The west gable has two windows at attic level, three at both second and first floors, and a cement-rendered blank ground floor. The west elevation of the rear block has a variety of window openings to the right, some of which are timber boarded.
SETTING
The building is street-fronted, situated on the south side of Shankill Road opposite the Shankill Women's Centre and to the west of the Shankill Road Leisure Centre. A concrete alley to the west leads to a rear parking area.
HISTORY
The Shankill Road Mission Hall was built on the site of terraced housing for the Reverend Henry Montgomery. The Belfast Town Mission had been founded in 1827 as an interdenominational organisation concerned with the spiritual wellbeing of the large numbers of labouring men and women arriving in the town to work in the textile industries. The poor were visited in their homes and invited to attend church, with clergy visiting "stations" twice weekly for Bible reading and tract distribution. After 1843 the Belfast Town Mission became a Presbyterian organisation, and in the 1850s the Albert Street congregation was established as a result of its work.

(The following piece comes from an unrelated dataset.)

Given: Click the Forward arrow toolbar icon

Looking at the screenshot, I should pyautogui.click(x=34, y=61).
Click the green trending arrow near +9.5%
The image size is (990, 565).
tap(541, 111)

Albert Street was located in one of the most troubled areas of late 19th-century Belfast, and anti-Home Rule riots in 1886 affected the area particularly badly.
The minister at this time, Henry Montgomery, was anxious to provide spiritually for the labouring poor, warning that "if we do not reach the masses, the masses will reach us, and in a way some may not like." Having visited the Shankill area one Sunday evening and found conditions of extreme poverty, disease, drunkenness, and promiscuity, Montgomery held a public meeting at the Ulster Hall at which it was decided to begin an evangelical mission in the traditional Ulster manner, by putting up a tent. A tent was erected in 1896, followed by a temporary wooden structure a year later, and money was raised to build a permanent Mission Hall on the site.

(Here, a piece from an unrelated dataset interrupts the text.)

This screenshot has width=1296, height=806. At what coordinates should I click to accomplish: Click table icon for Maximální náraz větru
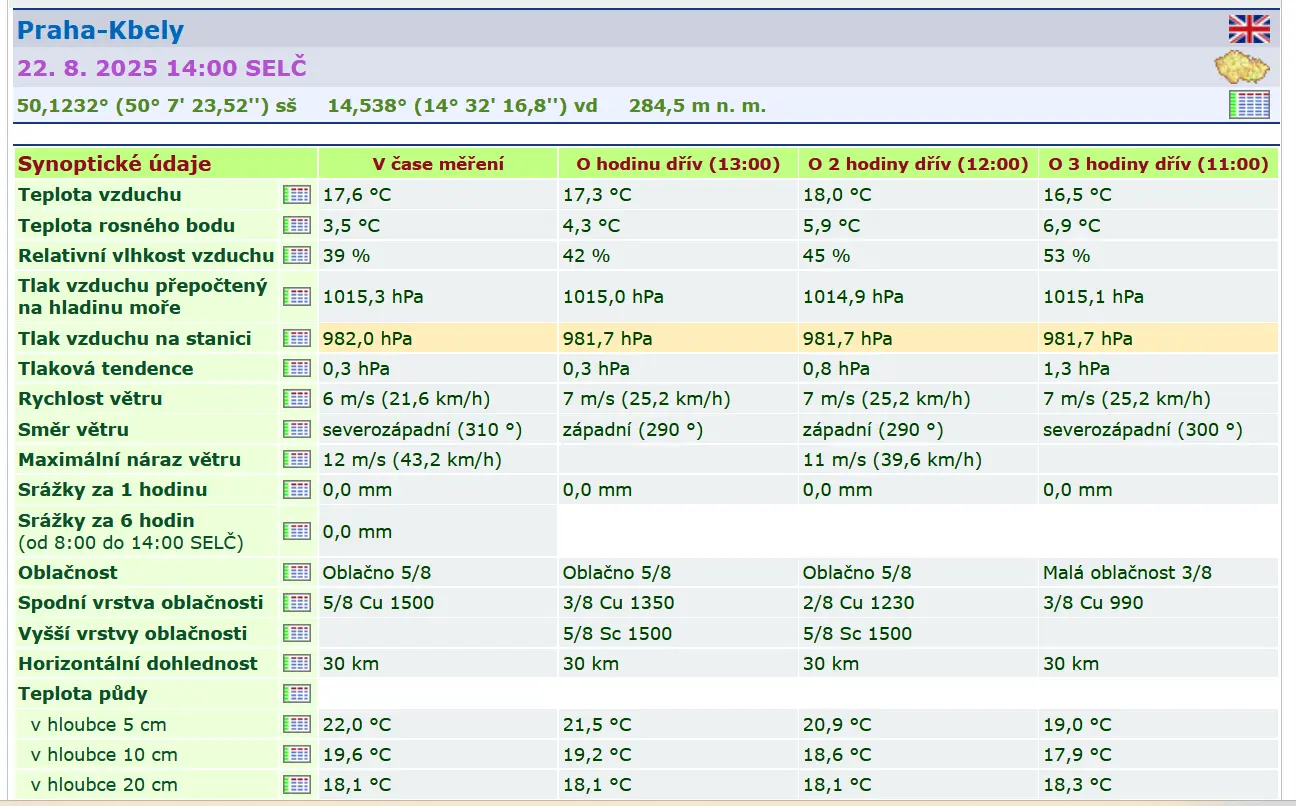point(297,460)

The foundation stone was laid on 23rd October 1897. The central feature of the building was to be a large hall seating 2,000 — now gone — furnished with what were described as "all necessary conveniences for aggressive evangelisation work." At ground-floor level the building was to be let to shops at the front, with a medical mission and dispensary to the rear and a soup kitchen. The upper floors were to house offices for letting, a recreation department, and a residential training home for Christian workers. A large central entrance hall was to rise the full height of the building and terminate in a tower. The intended material was Scrabo stone for the main structure, with upper storeys of brick, and the final cost was estimated at £13,000–£14,000. The contractors were McLaughlin and Harvey, with steel construction undertaken by Moreland and Son of London. The building was formally opened on 25th November 1898.
The Mission was particularly concerned with reaching those who were "victims of drink," and a men's reading room was to serve as a "haven of refuge" in the evenings for those who might otherwise be tempted into public houses. The mission aimed to reach those outside Church influence, a number estimated at 75,000 at that time.
In 1910 the mission was raised to the status of an organised congregation, with Montgomery as its minister. The Mission established seaside trips to Bangor, where a "Fresh Air Colony" was built with playing fields, pavilions, and sports facilities. It continued to support local people through the First World War, the influenza epidemic of 1918–19, the sectarian violence of the 1920s, and the rising unemployment that followed. When Montgomery died in 1943, thousands lined the streets to pay tribute to the man known as the "Shankill Shepherd." The Mission continued to operate until the financial crisis of 2009, when it became unviable and was closed by the General Assembly of the Presbyterian Church in Ireland.
The architect, William J.W. Roome, was not only the designer of the hall but was also closely identified with the Mission's work, writing a history of it that was published in 1898. He was involved in a number of philanthropic projects in Belfast and ultimately gave up his architectural practice to become a missionary in Africa.